The long moments of silence inside the the gymnasium at Saint Stephen’s Episcopal School in Bradenton Friday afternoon were punctuated with high-pitch screams. A passerby wouldn’t have known the gym held more than 100 middle school students until the eruption of noise every few minutes.
Inside, 17 teams of four students each were seated at tables, scribbling furiously on slips of paper, hoping to answer a word problem correctly. The silence was required for concentration. The cheering came for correct responses.
It was the annual MathCounts competition, a math competition for middle school students. This is the second year Saint Stephen’s has hosted the event, which is one of more than 500 taking place nationally.
Students were in the midst of a team round that came with an unusually tough batch of questions. Moderator Bob Lombardo kept the atmosphere light, even as students sweat under the pressure of crunching numbers.
We didn’t say this was going to be easy. Some of these questions are pretty tough.
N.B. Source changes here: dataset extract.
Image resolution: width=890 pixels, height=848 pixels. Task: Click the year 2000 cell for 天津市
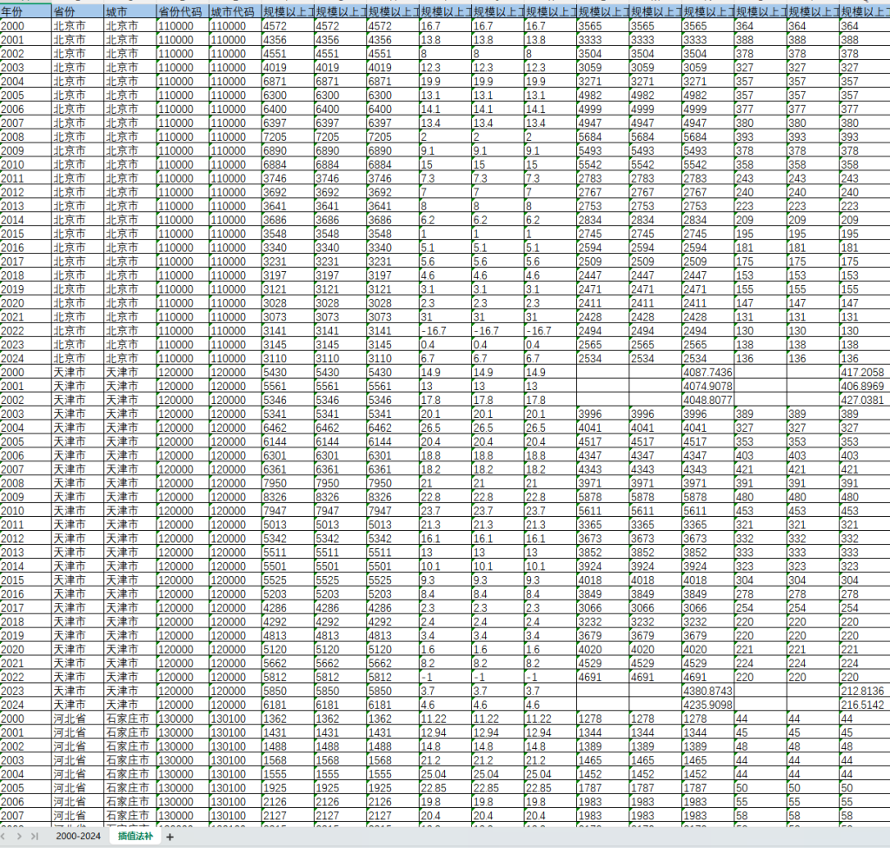point(25,372)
- Bob Lombardo, moderator at the MathCounts competition
“We didn’t say this was going to be easy,” Lombardo remarked after all 17 teams got a question wrong. “Some of these questions are pretty tough.”
The students came from 17 different schools in Manatee, Sarasota and DeSoto. The competition featured three main rounds: An individual sprint round where students answer 30 questions in 40 minutes, an eight-question individual round with three minutes per question and a team round where teams of four have 20 minutes to answer 10 questions.
Several students on the Braden River Middle School team stepped outside during a break in the tournament, happy about their second place status and excited to talk about MathCounts.
“The competition is mostly what makes it fun,” said Fiorella Recchioni, 12. “Math in general can not be fun, but the fact that you are going up against so many other teams, that’s the best part.”
Aiden Vancil, 12, said competing in MathCounts had gotten him thinking about a potential career as an engineer. And he said answering questions under pressure instilled confidence, a necessary trait for the other career path MathCounts has gotten him thinking about: acting.
His teammate Sean Davis, 14, agreed the competition helped students develop skills beyond doing long division by hand or multiplying fractions.
“You have to learn to control your nerves, and at MathCounts, if you learn the skills you can get really good at answering questions quickly,” said Braden River Middle School student Sean Davis, 14.
My mom says it’s really hard and she doesn’t know where to start, or how to accomplish it, so she is glad we know what we are doing.
- Alyssa Currier, a 13-year-old from Brookside Middle School
Alyssa Currier, a 13-year-old from Brookside Middle School in Sarasota, said adults often marveled at her math skills.
“My mom says it’s really hard and she doesn’t know where to start, or how to accomplish it, so she is glad we know what we are doing,” Currier said.